Today, modern therapy gives a great value to tissue engineering and regenerative medicine (TERM) in various disease treatments . In TERM, a great number of biomaterials are developed, and among them, hydrogels and scaffolds are occupying important places. The interest of the researchers in this subject is enormously expanding.
This book comes to give a small overview for multidisciplinary hydrogel research and widen applicability. That is the reason why the book opens with a board overview of the hydrogel applications in drug delivery over last 10 years.
The chapters of the book were majorly focused on the latest and emergent fields of interest: superabsorbent hydrogels, natural hydrogels based on chitosan, and a clinical grade hydrogel platform for drugs or cell/gene delivery, with potential-derived future organoid culture or bioprinting applications.
An innovated class of recent generation of hydrogels includes superabsorbent hydrogels, and among them, cellulose-based superabsorbent hydrogels are important representative, due to a large availability of cellulose, it being environmental friendly, and its biocompatibility.
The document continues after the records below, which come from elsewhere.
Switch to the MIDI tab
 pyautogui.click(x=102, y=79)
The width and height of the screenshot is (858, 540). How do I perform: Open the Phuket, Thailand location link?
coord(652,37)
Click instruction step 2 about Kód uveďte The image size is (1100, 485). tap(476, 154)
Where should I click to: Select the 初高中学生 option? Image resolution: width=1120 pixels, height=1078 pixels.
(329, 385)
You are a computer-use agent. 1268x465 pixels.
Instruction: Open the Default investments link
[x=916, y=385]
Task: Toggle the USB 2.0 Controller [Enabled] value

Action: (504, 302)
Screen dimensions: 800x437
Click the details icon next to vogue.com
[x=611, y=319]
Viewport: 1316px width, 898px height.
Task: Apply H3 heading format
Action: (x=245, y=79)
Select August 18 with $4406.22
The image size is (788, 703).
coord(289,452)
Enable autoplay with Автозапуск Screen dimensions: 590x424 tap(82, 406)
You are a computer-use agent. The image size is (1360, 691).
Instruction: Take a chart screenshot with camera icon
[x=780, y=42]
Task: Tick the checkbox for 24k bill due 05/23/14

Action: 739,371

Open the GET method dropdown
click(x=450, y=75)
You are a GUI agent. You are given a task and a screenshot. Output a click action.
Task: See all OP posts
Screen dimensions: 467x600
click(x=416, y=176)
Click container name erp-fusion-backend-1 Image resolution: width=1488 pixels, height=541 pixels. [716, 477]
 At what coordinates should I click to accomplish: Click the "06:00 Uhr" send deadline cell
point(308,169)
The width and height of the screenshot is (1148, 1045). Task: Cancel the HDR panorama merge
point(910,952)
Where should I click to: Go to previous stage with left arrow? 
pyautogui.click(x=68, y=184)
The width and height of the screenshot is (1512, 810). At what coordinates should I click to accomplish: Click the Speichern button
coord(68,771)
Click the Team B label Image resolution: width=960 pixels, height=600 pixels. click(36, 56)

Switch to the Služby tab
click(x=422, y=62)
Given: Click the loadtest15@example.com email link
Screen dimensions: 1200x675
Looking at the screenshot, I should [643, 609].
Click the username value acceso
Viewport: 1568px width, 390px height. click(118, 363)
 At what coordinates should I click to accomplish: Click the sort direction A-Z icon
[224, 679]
It is largely presented in one of the chapters of the book. It is noted as smart materials, displaying stimuli-sensitive responsiveness to specific environmental cues.
Among the natural hydrogels, those based on chitosan and chitosan derivatives are described in another important chapter, with their biomedical application. Chitosan, as natural hydrophilic polymer, presents important deal of interest for hydrogel structures due to its biocompatibility and biodegradability. As biological devices, chitosan-based hydrogels are potentially engineering scaffolds to obtain tissue repair.
A hydrogel platform, designed and obtained at clinic grade, and able to overcome problem of stability of small molecules of drugs, proteins, or cells co-packaged with the hydrogel matrix, is detailed in another important chapter of the book. HyStem® hydrogels are addressed to this issue and solve the problem, mixing the matrix with the active components at the point of administration. It is open the road for incorporating of therapeutic grows factors, antibodies or cells, and by their flexibility, HyStem® hydrogels become a basis for a new generation of therapeutics: patient-derived organoid culture in order to novel drug design, as well as for bioprinting to new organs manufacture.
Significant advances have been made in the field of hydrogels as intelligent and functional materials. Their application in the biomedical field has been inherently hidden by the toxicity of crosslinking agents. Emerging knowledge in the field of chemistry, as well as the proper understanding of biological processes, has led to the rational use of hydrogels as versatile materials, hydrogel matrices helping to minimize invasive therapies, and nowadays, hydrogels appear to have tremendous promising application potentials . However, there are still a number of challenges for clinical translation.